In short, people may be putting off retirement because they're starting later and are physically able to do so.
2. More Women in the Workforce – The NBER paper cites research that working couples tend to retire at close to the same age. Combine that conclusion with the increase of women in the workforce, and it's likely that a decision by one spouse to retire later affects the other.
Some women may be working longer to build their own retirement savings. They could be catching up for time taken off due to caregiving duties or compensating for lower salaries throughout their career. (While the gender gap is closing, women still earned 82 cents on average for every dollar that men earned in 2017.)
3. Defined Contribution Plans – In past years, the primary retirement plan was a traditional pension – a defined benefit plan that paid a given monthly amount upon your retirement.
Today, most retirement programs are defined contribution plans such as 401(k) plans that are mostly (or entirely) funded with money by employees.

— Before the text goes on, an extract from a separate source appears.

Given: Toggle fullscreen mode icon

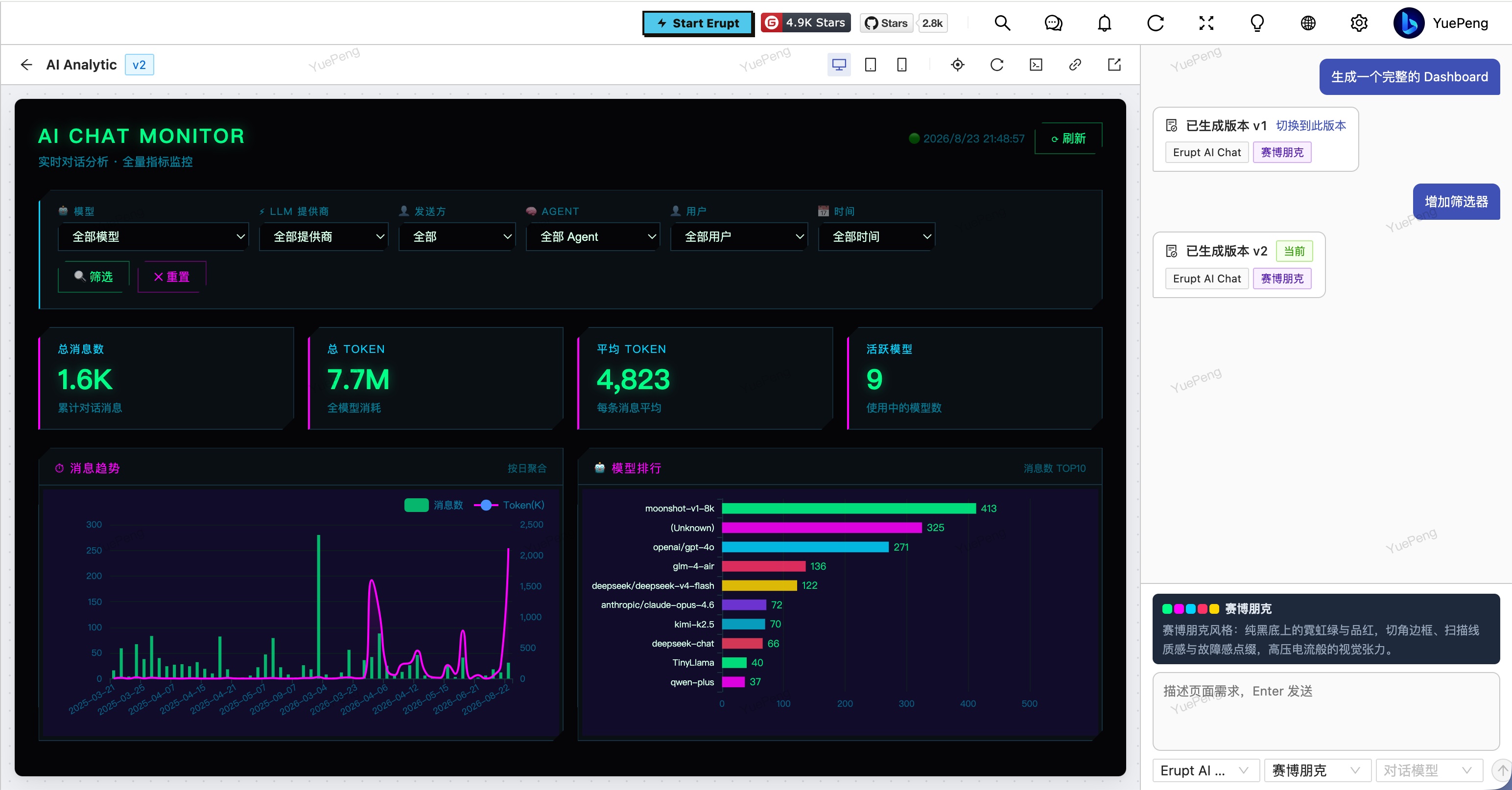Looking at the screenshot, I should tap(1206, 23).
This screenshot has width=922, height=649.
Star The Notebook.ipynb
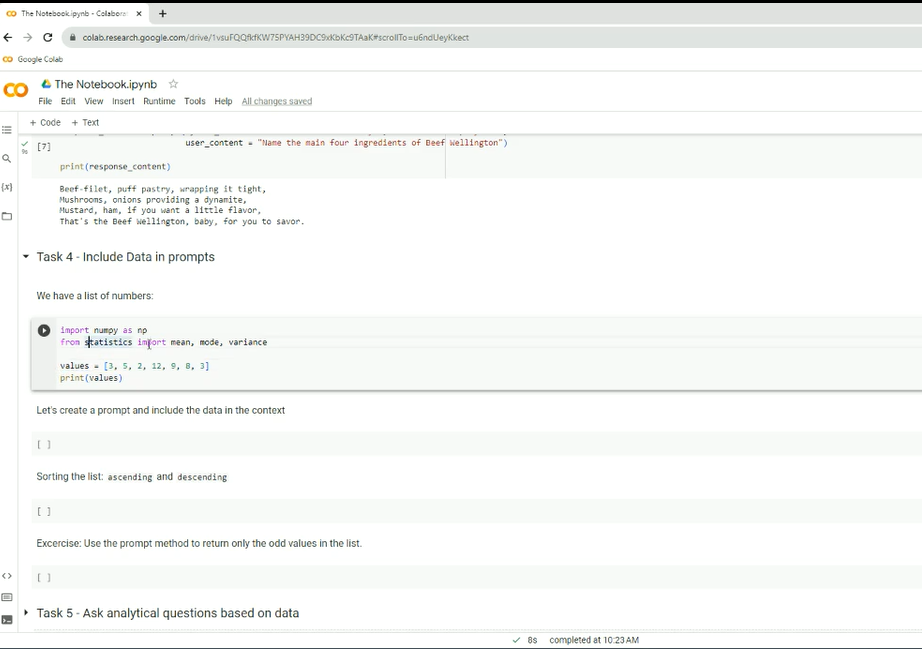tap(173, 84)
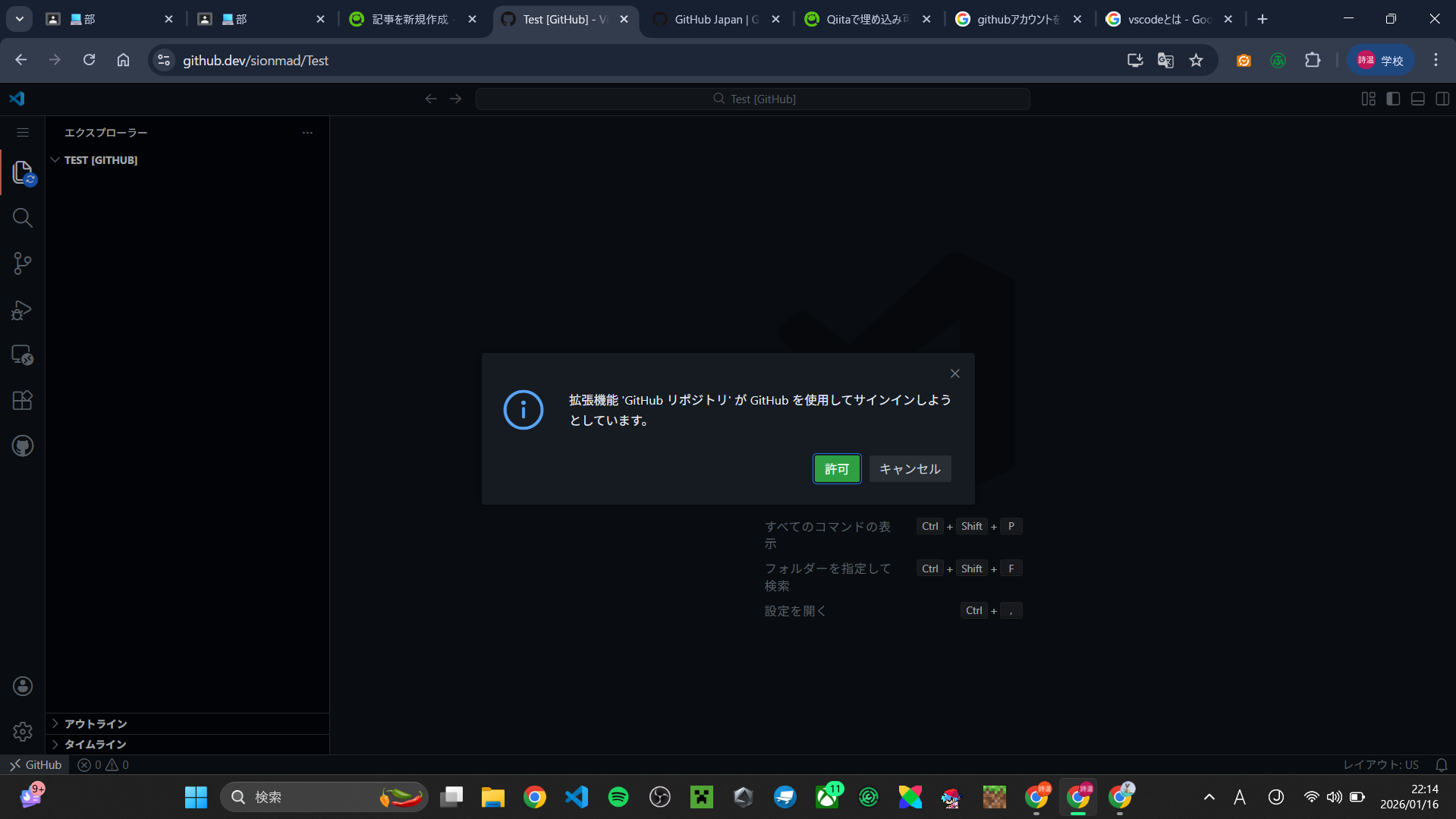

These plans are dependent on the amount of money the employee puts in and the return on the 401(k) investments, making them less predictable for income. There's greater incentive to work longer and add more of your salary to your defined contribution program.
4. Social Security Changes – People may be working longer to get their full benefits or receive credits for delaying retirement.
While you can draw Social Security as early as age 62, you must wait until your full retirement age (FRA) to receive your full monthly benefits. In 1983, Congress extended the FRA to adjust for longer life spans. The FRA went from age 65 to age 66 for those born between 1942 and 1954. Beginning for those born in 1955, the FRA increases by two months until it reaches age 67 for those born in 1960 and beyond.
In addition, you can receive an extra 8% in monthly benefits per year by delaying your retirement until age 70. Americans who have little retirement savings may work longer to maximize Social Security benefits.
There may be other reasons for extending your retirement: you may decide to work longer to support a better retirement lifestyle, or you may simply just enjoy your work. Alternatively, you may have health problems that force an early retirement.
Regardless of your retirement decision, make sure it is backed up with a solid retirement plan based on expected retirement income, your plans, and the corresponding expenses. With proper planning, you'll only delay your retirement if you want to – not because you have to.